• ENTRIES:
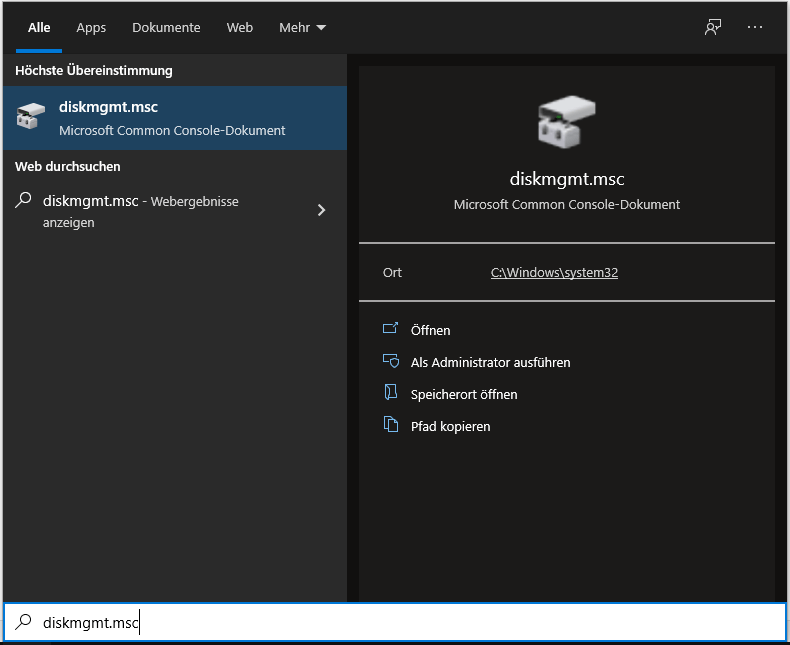Click the large diskmgmt.msc preview icon

pos(566,124)
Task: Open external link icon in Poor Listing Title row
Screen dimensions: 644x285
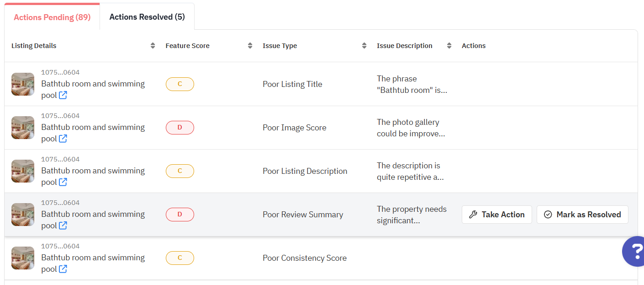Action: coord(63,95)
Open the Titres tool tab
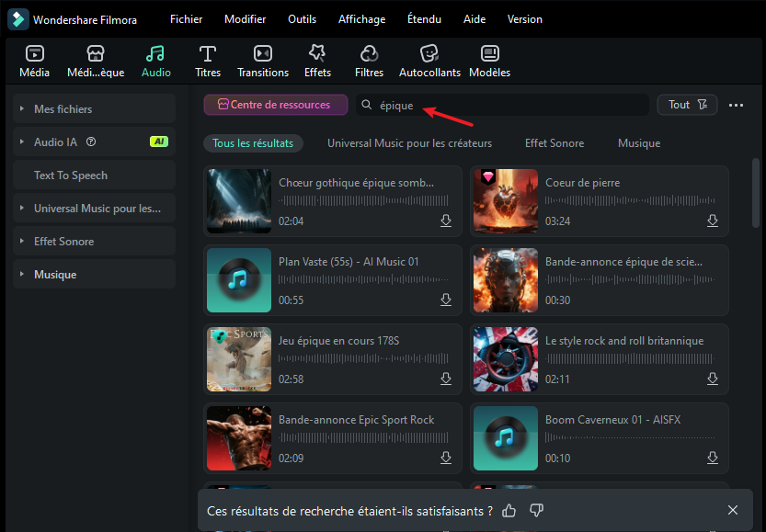The width and height of the screenshot is (766, 532). coord(208,61)
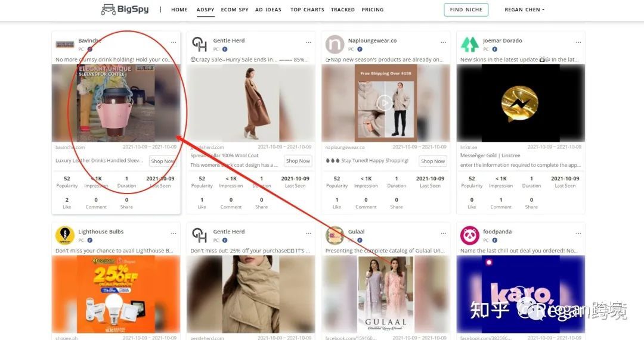Click the Joemar Dorado green tree avatar
Image resolution: width=644 pixels, height=340 pixels.
tap(469, 44)
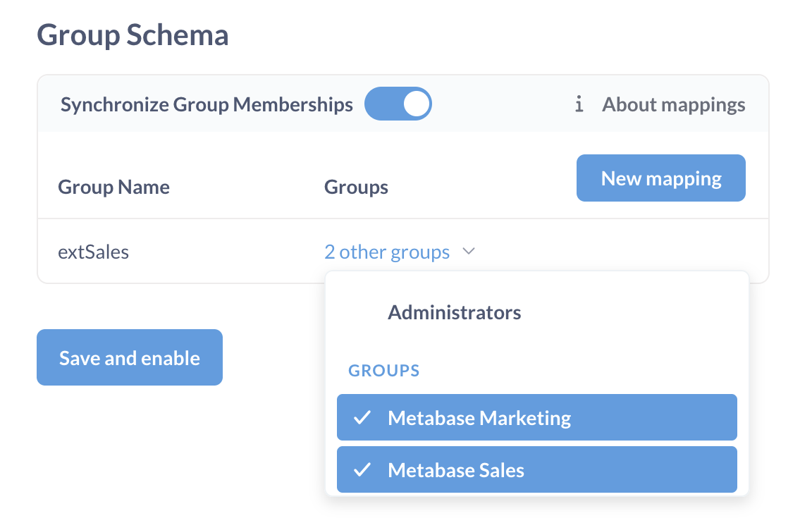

• DIRECTIONS FOR THIS TASK: Rewrite the records, starting with the line containing "Task: Open external" and going on through the end of the records, with "Open" changed to "Select" and nothing else altered. Omit the pictures from your answer.

• FINAL RESULT:
Task: Select external link icon in Poor Listing Title row
Screen dimensions: 644x285
Action: coord(63,95)
Select the Titres tool tab
The width and height of the screenshot is (766, 532). coord(208,61)
Click the Joemar Dorado green tree avatar
Image resolution: width=644 pixels, height=340 pixels.
tap(469, 44)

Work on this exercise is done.